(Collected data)
——

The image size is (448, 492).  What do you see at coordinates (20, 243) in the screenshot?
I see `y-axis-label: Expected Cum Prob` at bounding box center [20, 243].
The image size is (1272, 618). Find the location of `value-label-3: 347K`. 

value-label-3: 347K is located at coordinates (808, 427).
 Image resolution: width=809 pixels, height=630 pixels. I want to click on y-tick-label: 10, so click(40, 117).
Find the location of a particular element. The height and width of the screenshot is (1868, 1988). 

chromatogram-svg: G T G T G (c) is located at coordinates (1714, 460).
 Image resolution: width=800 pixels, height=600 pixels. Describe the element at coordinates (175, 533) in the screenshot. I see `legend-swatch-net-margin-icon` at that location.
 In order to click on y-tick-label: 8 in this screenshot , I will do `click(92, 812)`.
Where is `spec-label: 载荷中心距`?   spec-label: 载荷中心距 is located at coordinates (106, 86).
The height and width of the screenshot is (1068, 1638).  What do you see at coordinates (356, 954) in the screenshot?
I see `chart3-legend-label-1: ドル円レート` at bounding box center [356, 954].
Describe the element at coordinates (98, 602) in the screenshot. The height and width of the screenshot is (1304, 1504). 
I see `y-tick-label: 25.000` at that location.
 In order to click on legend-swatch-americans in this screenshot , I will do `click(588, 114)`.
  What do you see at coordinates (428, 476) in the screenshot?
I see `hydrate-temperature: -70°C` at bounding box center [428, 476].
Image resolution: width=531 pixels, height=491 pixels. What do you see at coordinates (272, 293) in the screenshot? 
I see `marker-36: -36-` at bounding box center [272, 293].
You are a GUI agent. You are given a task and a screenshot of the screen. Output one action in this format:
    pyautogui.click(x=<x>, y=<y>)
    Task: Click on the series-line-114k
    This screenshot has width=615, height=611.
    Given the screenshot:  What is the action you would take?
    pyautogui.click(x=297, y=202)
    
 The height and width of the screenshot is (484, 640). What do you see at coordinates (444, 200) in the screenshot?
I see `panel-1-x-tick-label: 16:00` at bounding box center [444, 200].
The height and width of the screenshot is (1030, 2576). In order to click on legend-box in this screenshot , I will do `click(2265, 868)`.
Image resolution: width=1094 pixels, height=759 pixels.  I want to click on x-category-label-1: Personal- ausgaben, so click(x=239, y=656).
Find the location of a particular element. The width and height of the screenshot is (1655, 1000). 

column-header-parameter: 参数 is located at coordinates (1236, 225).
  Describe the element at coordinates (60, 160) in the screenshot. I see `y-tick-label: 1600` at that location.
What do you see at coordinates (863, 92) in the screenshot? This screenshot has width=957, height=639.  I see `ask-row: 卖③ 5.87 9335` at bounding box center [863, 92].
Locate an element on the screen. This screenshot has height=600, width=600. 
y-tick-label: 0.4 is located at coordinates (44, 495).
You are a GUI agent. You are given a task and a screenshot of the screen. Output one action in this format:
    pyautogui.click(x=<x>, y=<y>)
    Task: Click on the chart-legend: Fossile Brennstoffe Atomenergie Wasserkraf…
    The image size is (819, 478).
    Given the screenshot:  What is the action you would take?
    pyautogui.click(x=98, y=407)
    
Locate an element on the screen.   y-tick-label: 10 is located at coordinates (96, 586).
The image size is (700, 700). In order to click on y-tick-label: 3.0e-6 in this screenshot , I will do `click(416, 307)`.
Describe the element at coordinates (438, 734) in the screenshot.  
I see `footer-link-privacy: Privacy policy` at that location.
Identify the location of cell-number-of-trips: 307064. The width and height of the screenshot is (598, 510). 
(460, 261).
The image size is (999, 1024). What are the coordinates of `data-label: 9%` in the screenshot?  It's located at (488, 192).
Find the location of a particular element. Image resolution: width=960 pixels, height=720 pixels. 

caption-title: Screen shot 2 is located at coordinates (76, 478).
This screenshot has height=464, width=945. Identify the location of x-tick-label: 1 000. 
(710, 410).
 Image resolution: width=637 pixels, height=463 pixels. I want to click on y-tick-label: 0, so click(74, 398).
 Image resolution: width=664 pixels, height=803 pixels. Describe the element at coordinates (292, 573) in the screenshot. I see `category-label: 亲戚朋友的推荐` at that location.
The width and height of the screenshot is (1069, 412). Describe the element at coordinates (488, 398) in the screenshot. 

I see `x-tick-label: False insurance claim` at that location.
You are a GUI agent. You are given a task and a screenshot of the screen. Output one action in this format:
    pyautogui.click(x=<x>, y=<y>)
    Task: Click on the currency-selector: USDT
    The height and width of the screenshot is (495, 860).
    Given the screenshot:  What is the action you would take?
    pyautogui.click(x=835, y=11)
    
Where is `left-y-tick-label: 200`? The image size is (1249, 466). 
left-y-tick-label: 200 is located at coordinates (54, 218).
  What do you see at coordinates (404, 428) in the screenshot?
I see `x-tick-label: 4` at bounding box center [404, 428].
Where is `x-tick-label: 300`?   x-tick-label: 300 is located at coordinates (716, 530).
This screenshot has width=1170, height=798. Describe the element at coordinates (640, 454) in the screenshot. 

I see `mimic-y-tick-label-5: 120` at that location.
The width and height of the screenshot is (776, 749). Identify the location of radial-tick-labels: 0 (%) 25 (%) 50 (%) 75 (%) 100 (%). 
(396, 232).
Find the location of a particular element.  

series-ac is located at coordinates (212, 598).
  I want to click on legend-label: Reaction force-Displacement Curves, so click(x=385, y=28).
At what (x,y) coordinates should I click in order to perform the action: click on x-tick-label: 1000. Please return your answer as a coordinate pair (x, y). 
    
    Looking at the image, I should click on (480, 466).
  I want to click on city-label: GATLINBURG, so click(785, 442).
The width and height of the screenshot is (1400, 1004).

——

Exercise aim
Copy every one of the items above word for word, with nothing changed.

Result of this task
The image size is (448, 492).  What do you see at coordinates (20, 243) in the screenshot?
I see `y-axis-label: Expected Cum Prob` at bounding box center [20, 243].
The image size is (1272, 618). Find the location of `value-label-3: 347K`. 

value-label-3: 347K is located at coordinates (808, 427).
 Image resolution: width=809 pixels, height=630 pixels. I want to click on y-tick-label: 10, so click(40, 117).
Find the location of a particular element. The height and width of the screenshot is (1868, 1988). 

chromatogram-svg: G T G T G (c) is located at coordinates (1714, 460).
 Image resolution: width=800 pixels, height=600 pixels. Describe the element at coordinates (175, 533) in the screenshot. I see `legend-swatch-net-margin-icon` at that location.
 In order to click on y-tick-label: 8 in this screenshot , I will do `click(92, 812)`.
Where is `spec-label: 载荷中心距`?   spec-label: 载荷中心距 is located at coordinates (106, 86).
The height and width of the screenshot is (1068, 1638).  What do you see at coordinates (356, 954) in the screenshot?
I see `chart3-legend-label-1: ドル円レート` at bounding box center [356, 954].
Describe the element at coordinates (98, 602) in the screenshot. The height and width of the screenshot is (1304, 1504). 
I see `y-tick-label: 25.000` at that location.
 In order to click on legend-swatch-americans in this screenshot , I will do `click(588, 114)`.
  What do you see at coordinates (428, 476) in the screenshot?
I see `hydrate-temperature: -70°C` at bounding box center [428, 476].
Image resolution: width=531 pixels, height=491 pixels. What do you see at coordinates (272, 293) in the screenshot? 
I see `marker-36: -36-` at bounding box center [272, 293].
You are a GUI agent. You are given a task and a screenshot of the screen. Output one action in this format:
    pyautogui.click(x=<x>, y=<y>)
    Task: Click on the series-line-114k
    This screenshot has width=615, height=611.
    Given the screenshot:  What is the action you would take?
    pyautogui.click(x=297, y=202)
    
 The height and width of the screenshot is (484, 640). What do you see at coordinates (444, 200) in the screenshot?
I see `panel-1-x-tick-label: 16:00` at bounding box center [444, 200].
The height and width of the screenshot is (1030, 2576). In order to click on legend-box in this screenshot , I will do `click(2265, 868)`.
Image resolution: width=1094 pixels, height=759 pixels.  I want to click on x-category-label-1: Personal- ausgaben, so click(x=239, y=656).
Find the location of a particular element. The width and height of the screenshot is (1655, 1000). 

column-header-parameter: 参数 is located at coordinates (1236, 225).
  Describe the element at coordinates (60, 160) in the screenshot. I see `y-tick-label: 1600` at that location.
What do you see at coordinates (863, 92) in the screenshot? This screenshot has width=957, height=639.  I see `ask-row: 卖③ 5.87 9335` at bounding box center [863, 92].
Locate an element on the screen. This screenshot has height=600, width=600. 
y-tick-label: 0.4 is located at coordinates (44, 495).
You are a GUI agent. You are given a task and a screenshot of the screen. Output one action in this format:
    pyautogui.click(x=<x>, y=<y>)
    Task: Click on the chart-legend: Fossile Brennstoffe Atomenergie Wasserkraf…
    The image size is (819, 478).
    Given the screenshot:  What is the action you would take?
    pyautogui.click(x=98, y=407)
    
Locate an element on the screen.   y-tick-label: 10 is located at coordinates (96, 586).
The image size is (700, 700). In order to click on y-tick-label: 3.0e-6 in this screenshot , I will do `click(416, 307)`.
Describe the element at coordinates (438, 734) in the screenshot.  
I see `footer-link-privacy: Privacy policy` at that location.
Identify the location of cell-number-of-trips: 307064. The width and height of the screenshot is (598, 510). 
(460, 261).
The image size is (999, 1024). What are the coordinates of `data-label: 9%` in the screenshot?  It's located at (488, 192).
Find the location of a particular element. Image resolution: width=960 pixels, height=720 pixels. 

caption-title: Screen shot 2 is located at coordinates (76, 478).
This screenshot has height=464, width=945. Identify the location of x-tick-label: 1 000. 
(710, 410).
 Image resolution: width=637 pixels, height=463 pixels. I want to click on y-tick-label: 0, so click(74, 398).
 Image resolution: width=664 pixels, height=803 pixels. Describe the element at coordinates (292, 573) in the screenshot. I see `category-label: 亲戚朋友的推荐` at that location.
The width and height of the screenshot is (1069, 412). Describe the element at coordinates (488, 398) in the screenshot. 

I see `x-tick-label: False insurance claim` at that location.
You are a GUI agent. You are given a task and a screenshot of the screen. Output one action in this format:
    pyautogui.click(x=<x>, y=<y>)
    Task: Click on the currency-selector: USDT
    The height and width of the screenshot is (495, 860).
    Given the screenshot:  What is the action you would take?
    pyautogui.click(x=835, y=11)
    
Where is `left-y-tick-label: 200`? The image size is (1249, 466). 
left-y-tick-label: 200 is located at coordinates (54, 218).
  What do you see at coordinates (404, 428) in the screenshot?
I see `x-tick-label: 4` at bounding box center [404, 428].
Where is `x-tick-label: 300`?   x-tick-label: 300 is located at coordinates (716, 530).
This screenshot has width=1170, height=798. Describe the element at coordinates (640, 454) in the screenshot. 

I see `mimic-y-tick-label-5: 120` at that location.
The width and height of the screenshot is (776, 749). Identify the location of radial-tick-labels: 0 (%) 25 (%) 50 (%) 75 (%) 100 (%). 
(396, 232).
Find the location of a particular element.  

series-ac is located at coordinates (212, 598).
  I want to click on legend-label: Reaction force-Displacement Curves, so click(x=385, y=28).
At what (x,y) coordinates should I click in order to perform the action: click on x-tick-label: 1000. Please return your answer as a coordinate pair (x, y). 
    
    Looking at the image, I should click on (480, 466).
  I want to click on city-label: GATLINBURG, so click(785, 442).
The width and height of the screenshot is (1400, 1004).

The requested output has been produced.